Criminal liability also refers to routing around the bottlenecked cannabis supply chain in Poland. All over Europe, those suffering from cancer, epilepsy and multiple sclerosis have been self-medicating with cannabis bought on the black market.
‘If a patient is lucky enough to find a competent doctor, access is extremely limited. At the moment, there is one preparation available at a very high price. Patients continue to hit the black market and this is a terribly sad and worrying situation.’
Thus, the entirety of the medical cannabis space in Poland rests on the shoulders of companies like Bedrocan, and, in the latest, Spectrum Cannabis. Spectrum is part of Canopy Growth’s family of businesses and is focused on meeting pharmacies’ demand for high-grade cannabis flowers in the UK and Poland.
Though it may be big business for importers in the short term, advocates like Liroy-Marzec are working to make domestic cannabis cultivation legal. This would lower prices, reduce patients’ need to enter the black market and ultimately help serve the wider Polish medical marijuana community.

■ EXTRACTED MATERIAL
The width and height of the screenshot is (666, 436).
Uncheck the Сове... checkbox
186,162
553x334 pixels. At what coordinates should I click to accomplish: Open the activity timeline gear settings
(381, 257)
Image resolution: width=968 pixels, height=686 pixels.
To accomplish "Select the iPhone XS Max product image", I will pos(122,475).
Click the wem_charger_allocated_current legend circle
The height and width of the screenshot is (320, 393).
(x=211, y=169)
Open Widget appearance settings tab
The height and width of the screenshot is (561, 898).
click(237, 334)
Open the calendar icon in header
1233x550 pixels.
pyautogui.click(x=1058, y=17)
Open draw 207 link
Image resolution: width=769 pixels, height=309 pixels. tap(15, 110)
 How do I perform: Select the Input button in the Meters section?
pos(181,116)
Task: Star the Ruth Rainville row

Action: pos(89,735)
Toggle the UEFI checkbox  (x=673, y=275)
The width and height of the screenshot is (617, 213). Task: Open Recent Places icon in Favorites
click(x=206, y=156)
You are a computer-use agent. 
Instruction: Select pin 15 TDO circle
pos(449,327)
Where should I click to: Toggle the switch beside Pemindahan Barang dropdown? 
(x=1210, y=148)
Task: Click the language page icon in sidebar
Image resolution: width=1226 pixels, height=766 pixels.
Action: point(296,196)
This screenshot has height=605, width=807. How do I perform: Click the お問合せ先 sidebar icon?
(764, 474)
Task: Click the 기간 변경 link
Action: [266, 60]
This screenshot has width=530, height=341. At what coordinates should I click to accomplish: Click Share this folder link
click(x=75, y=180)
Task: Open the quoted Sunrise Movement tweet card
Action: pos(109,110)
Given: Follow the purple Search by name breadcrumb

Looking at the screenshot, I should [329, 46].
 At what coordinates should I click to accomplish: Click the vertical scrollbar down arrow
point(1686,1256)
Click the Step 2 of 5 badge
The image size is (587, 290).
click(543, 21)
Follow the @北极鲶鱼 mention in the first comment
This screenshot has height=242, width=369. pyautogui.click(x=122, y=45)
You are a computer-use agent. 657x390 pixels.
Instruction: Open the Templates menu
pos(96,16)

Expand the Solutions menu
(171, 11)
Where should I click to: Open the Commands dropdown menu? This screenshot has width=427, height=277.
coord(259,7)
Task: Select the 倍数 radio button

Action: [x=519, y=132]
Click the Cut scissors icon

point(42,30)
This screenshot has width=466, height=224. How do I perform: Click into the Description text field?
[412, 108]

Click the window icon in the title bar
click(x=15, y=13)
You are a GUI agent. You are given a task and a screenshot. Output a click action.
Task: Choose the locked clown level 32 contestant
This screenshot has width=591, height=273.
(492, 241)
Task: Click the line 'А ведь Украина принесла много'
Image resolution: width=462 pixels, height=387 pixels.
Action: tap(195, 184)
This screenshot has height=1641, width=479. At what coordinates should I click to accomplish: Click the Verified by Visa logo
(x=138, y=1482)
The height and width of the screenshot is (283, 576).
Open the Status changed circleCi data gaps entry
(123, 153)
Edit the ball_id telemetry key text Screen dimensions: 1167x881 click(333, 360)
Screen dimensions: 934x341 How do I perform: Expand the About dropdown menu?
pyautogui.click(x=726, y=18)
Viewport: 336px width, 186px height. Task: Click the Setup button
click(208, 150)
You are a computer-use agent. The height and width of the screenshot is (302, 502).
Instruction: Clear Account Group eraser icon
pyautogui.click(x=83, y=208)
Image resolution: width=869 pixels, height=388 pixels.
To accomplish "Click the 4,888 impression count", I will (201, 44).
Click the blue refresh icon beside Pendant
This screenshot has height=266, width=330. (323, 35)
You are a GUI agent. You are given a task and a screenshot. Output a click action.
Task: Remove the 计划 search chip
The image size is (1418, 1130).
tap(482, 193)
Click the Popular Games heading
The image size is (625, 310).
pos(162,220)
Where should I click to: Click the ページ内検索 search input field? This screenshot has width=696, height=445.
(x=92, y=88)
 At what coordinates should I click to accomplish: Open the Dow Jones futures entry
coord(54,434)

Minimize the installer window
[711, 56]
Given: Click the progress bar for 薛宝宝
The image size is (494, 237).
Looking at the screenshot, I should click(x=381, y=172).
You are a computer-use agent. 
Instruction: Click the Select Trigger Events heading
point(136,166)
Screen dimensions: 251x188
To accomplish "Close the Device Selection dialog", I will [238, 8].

■ EXERCISE INSTRUCTIONS
• A. Using the passage on medical cannabis in Poland, decide whether each statement below agrees with it: (i) Spectrum Cannabis belongs to Canopy Growth's family of businesses; (ii) several cannabis preparations are currently available to Polish patients at low prices; (iii) making domestic cultivation legal would raise prices. For each, give yes or no and quote the words from the passage that settle it.
• B. Pick up the passage on medical cannabis in Poland after its last sentence and carry it forward.

■ RESPONSE LIST
• A.
(i) Yes: "Spectrum is part of Canopy Growth’s family of businesses"
(ii) No: "At the moment, there is one preparation available at a very high price."
(iii) No: "This would lower prices"

• B.
There’s just one problem.
Conservative opposition sees the domestic cultivation of cannabis as a step too close to full-blown recreational cannabis. They may have a point, too. Reflecting on the beginnings of recreational cannabis in both the U.S. and Canada, it always began with a highly-regulated medical market.
And, just like in North America, preventing patients from receiving healthful medicines due to fears of cultural degradation isn’t legitimate either. A windfall is inevitable, it’s only a question of when.